8. The drilling fluid dynamic column pressure prediction method based on K-means clustering algorithm according to claim 7, characterized in that, In step 5-2), if the formation pressure coefficient is less than 0.8 or greater than 1.5, the threshold n is 0.1~1; if the formation pressure coefficient is greater than or equal to 0.8 and less than or equal to 1.5, the threshold n is 1~3.
9. The drilling fluid dynamic column pressure prediction method based on K-means clustering algorithm according to claim 7, characterized in that: In step 6), the drilling fluid dynamic column pressure real-time prediction model from step 5) is connected to the real-time data acquisition platform for drilling. The resulting model is the drilling fluid dynamic column pressure prediction model based on the K-means clustering algorithm.

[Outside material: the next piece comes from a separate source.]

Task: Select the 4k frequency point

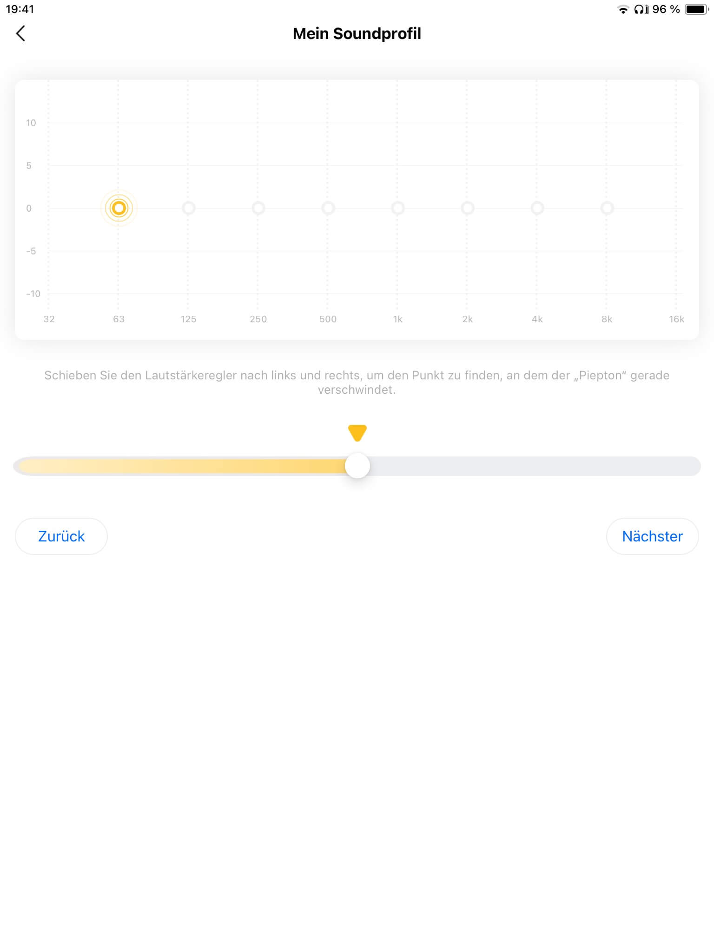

10. The drilling fluid dynamic column pressure prediction method based on K-means clustering algorithm according to claim 9, characterized in that: In step 7), the drilling fluid dynamic column pressure prediction model based on the K-means clustering algorithm in step 6) is used to input real-time drilling data to obtain the real-time predicted value of the drilling fluid dynamic column pressure.